Shops lining the torch route were shuttered and police stood guard on every street corner. Soldiers and firefighters patrolled the main square of Kashgar, the city seen as the heart of Islam in China's oil-rich border region of Xinjiang.
“Nobody is allowed to watch the torch relay tomorrow unless you are being organised by your work unit. I feel a lot of regret,” said Chen Guangsheng, a Han Chinese resident of Kashgar who said her home was along the route.
“The police are coming to my house tonight to inspect it and to register everybody living there.”
Windows must be closed and residents were not allowed outside on their balconies during the relay, Chen added.
The Olympic torch relay was meant to be a symbol of national unity and pride for China, but on its international leg it was dogged by anti-government protests and at home authorities are at pains to ensure its smooth journey, especially in troubled minority areas such as Xinjiang.
The Olympic flame is likely to pass through Lhasa this weekend, although organisers have yet to confirm the date or details of the route through the Tibetan capital where anti-Chinese protests broke out in March.
Human Rights Watch said the International Olympic Committee should demand that Chinese organisers cancel the Tibet leg of the torch relay.
The New York-based rights group said using Tibet for “a propaganda opportunity” just three months after the protests were suppressed, and while independent observers were still barred from entry was “unconscionable and reckless”.
Fallout from the brutal Chinese crackdown on the Tibet protests resulted in demonstrations and counter-demonstrations on the international leg of the torch relay.
Tibet's neighbouring desert region of Xinjiang is home to 8 million ethnic Uighurs, a Central Asian people who speak a Turkic language and whom China blames for a series of attacks in the name of agitating for an independent state of East Turkestan.
Many Uighurs resent the migration of Han Chinese to the region and government controls on their culture and religion.
“Their event, not ours”
“They're crazy bringing it here,” said a Uighur resident called Hamid, tapping his head. “It's their event, not ours,” he added of the torch relay. “All we get is hassles.”
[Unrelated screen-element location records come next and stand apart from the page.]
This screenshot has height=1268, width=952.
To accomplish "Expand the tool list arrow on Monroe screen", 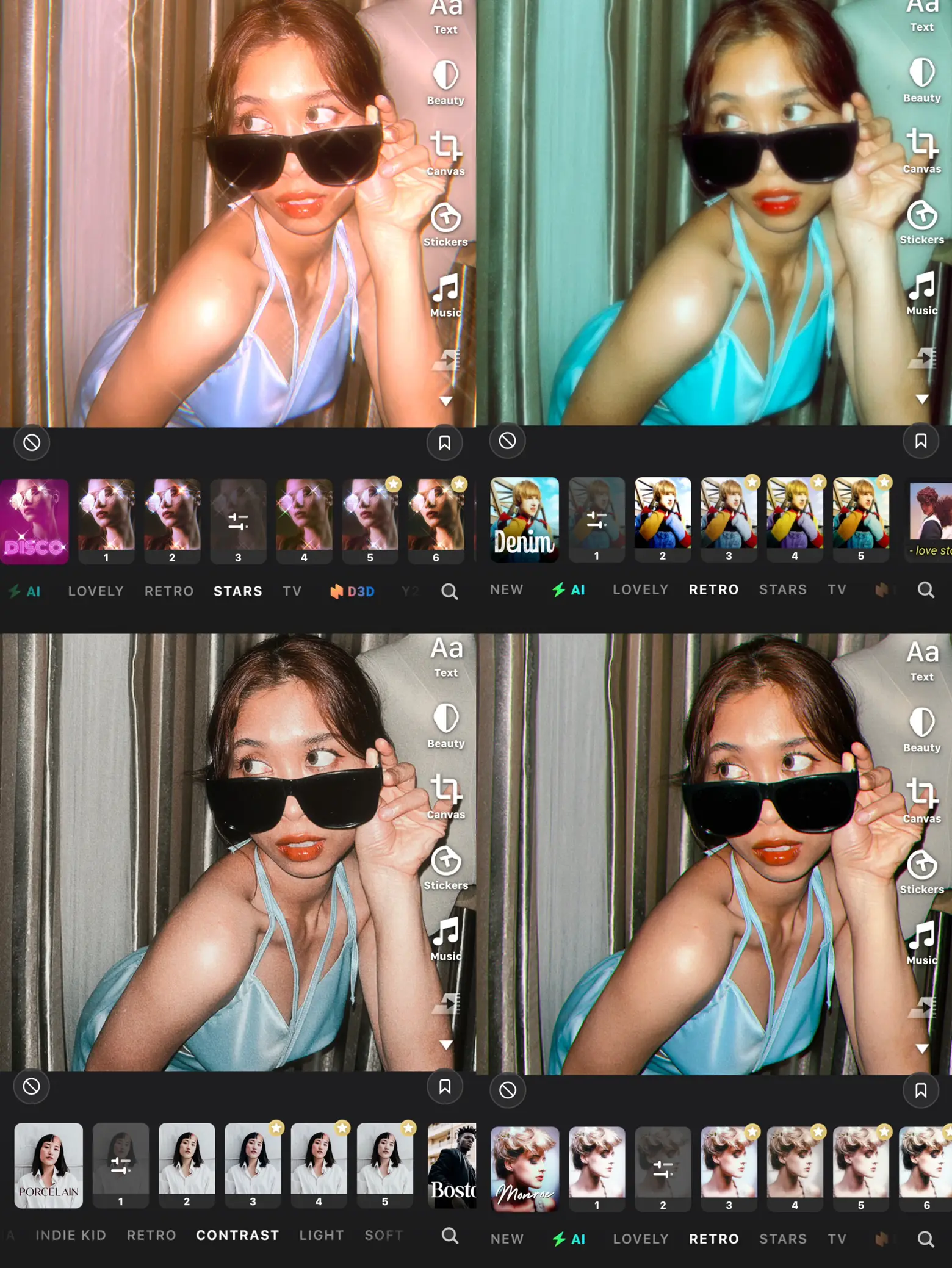I will click(921, 1048).
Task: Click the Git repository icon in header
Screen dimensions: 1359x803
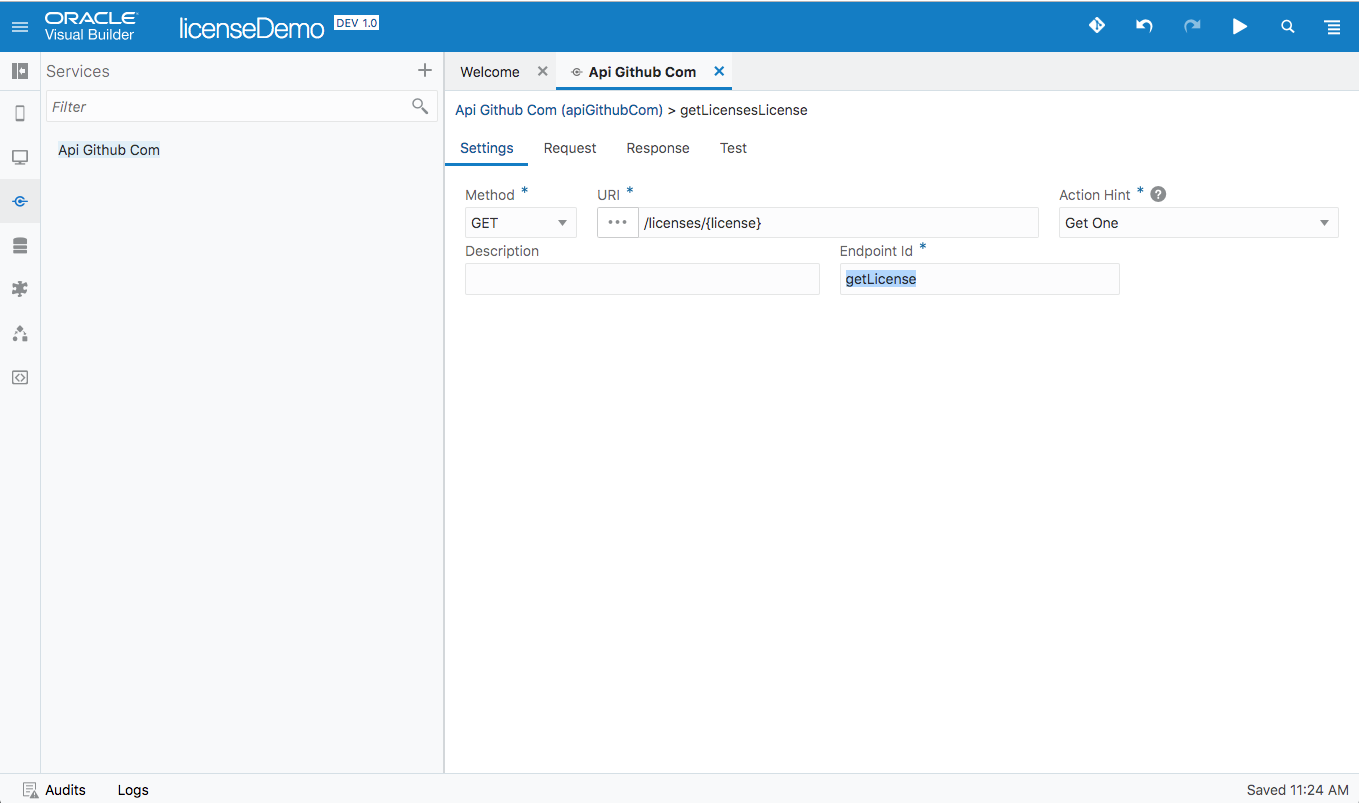Action: (x=1096, y=26)
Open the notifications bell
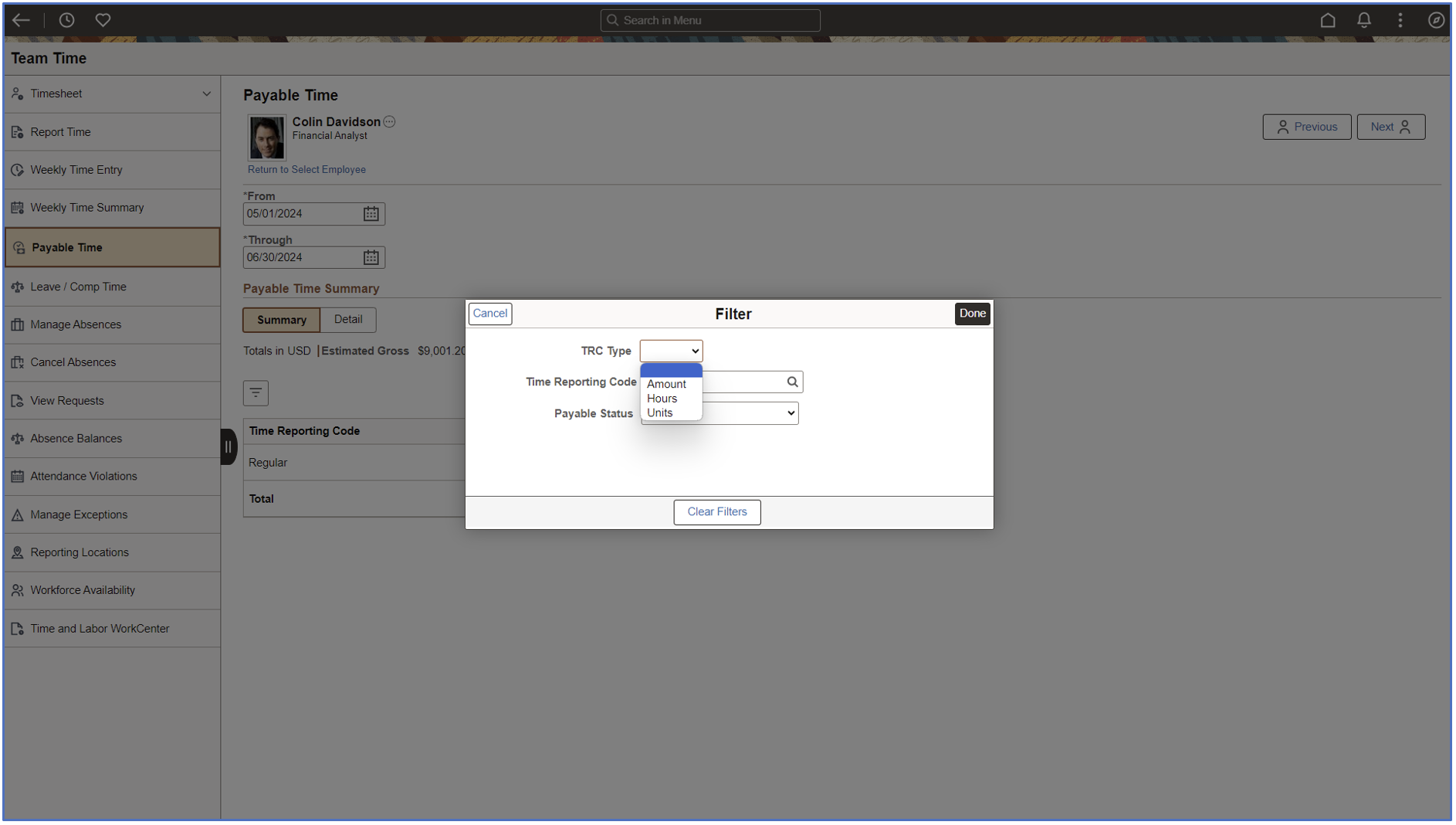The height and width of the screenshot is (825, 1456). [1364, 20]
In the backstreets, there was no sign of the Olympics propaganda or flags that lined Kashgar's main thoroughfares, and while banners welcomed the torch in English and Chinese, there was little use of Uighur language.
In a sign of the sensitivity of the torch relay here, foreign journalists were confined to one hotel and told they could not conduct interviews along the torch route.
A government official denied the restrictions were due to fear of “sudden incidents”, China's euphemism for protests.
“We expect so many people to come, we thought it would be easier this way,” said the official.